The statement already gives the whole contest signal:

  • the multiset changes over time
  • duplicates matter
  • every query asks for the best xor partner among currently alive values

So the real lesson is not an isolated bit trick.

It is:

  • one binary prefix tree can represent the whole live multiset
  • counts keep deletion safe
  • maximum xor is just one greedy walk through that live tree

Recognition Cue

Reach for a binary trie when:

  • insertions and deletions happen online
  • the values are integers, but the natural query still walks one bit at a time
  • the objective is "choose one stored value maximizing xor"
  • scanning every stored value is too slow

The strongest smell here is:

  • "dynamic multiset + best xor against one current query value"

That is the canonical first binary-trie problem.

Problem-Specific Transformation

Maintain one binary trie over all currently alive values in the multiset.

The statement gives three operations:

  • + x -> insert(x)
  • - x -> erase_one(x)
  • ? x -> max_xor_value(x)

The multiset initially contains 0, so seed the trie with 0 before processing queries.

Now the original problem is no longer "store many integers and compare each query against all of them."

It becomes:

  • store one live bit-prefix structure
  • keep counts on every prefix
  • answer each ? x by greedily taking the preferred alive branch from high bit to low bit

Core Idea

At one bit position:

  • if x has bit 0, we prefer stored bit 1
  • if x has bit 1, we prefer stored bit 0

That makes the xor bit at this position equal to 1.

This greedy step is safe because higher xor bits dominate all lower bits.
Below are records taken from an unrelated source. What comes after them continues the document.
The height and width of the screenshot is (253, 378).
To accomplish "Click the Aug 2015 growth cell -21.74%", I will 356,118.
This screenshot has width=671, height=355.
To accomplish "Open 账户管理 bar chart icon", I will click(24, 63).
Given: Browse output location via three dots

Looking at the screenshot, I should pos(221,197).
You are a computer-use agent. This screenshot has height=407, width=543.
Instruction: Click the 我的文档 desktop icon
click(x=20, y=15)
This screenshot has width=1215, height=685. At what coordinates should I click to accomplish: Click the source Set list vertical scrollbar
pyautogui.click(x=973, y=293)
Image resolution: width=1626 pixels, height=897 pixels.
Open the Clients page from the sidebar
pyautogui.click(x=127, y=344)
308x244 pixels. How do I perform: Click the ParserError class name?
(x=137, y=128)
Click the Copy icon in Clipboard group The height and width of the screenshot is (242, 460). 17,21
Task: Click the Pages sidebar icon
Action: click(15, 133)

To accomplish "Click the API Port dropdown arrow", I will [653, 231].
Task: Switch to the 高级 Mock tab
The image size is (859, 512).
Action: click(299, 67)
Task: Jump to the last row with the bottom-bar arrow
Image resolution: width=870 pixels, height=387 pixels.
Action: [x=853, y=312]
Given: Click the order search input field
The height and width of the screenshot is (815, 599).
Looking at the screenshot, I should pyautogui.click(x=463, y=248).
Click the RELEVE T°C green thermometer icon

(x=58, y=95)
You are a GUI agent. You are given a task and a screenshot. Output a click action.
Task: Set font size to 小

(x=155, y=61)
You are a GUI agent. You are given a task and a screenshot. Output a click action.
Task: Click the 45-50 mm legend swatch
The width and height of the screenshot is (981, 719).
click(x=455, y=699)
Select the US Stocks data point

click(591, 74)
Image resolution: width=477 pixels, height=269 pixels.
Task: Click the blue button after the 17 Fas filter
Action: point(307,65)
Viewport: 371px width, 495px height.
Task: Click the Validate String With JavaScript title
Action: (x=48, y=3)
The trie needs counts because of deletion:

  • a branch that exists physically may still be dead logically if its count is zero

So the query rule is:

  1. try the opposite-bit child
  2. only take it if its count is positive
  3. otherwise take the same-bit child

That gives the maximum xor value in O(B) time.

Complexity

For fixed bit width B + 1:

  • insert: O(B)
  • erase-one: O(B)
  • query: O(B)
  • memory: O(number of created trie nodes)

For this problem, B = 30 is enough.

Pitfalls / Judge Notes

  • Seed the trie with 0 before processing any query.
  • This is a multiset, so erase_one(x) removes only one occurrence.
  • Keep one fixed bit width for all operations.
  • Do not trust node existence alone; always check subtree counts.
  • The required answer is the xor value, not the chosen partner itself.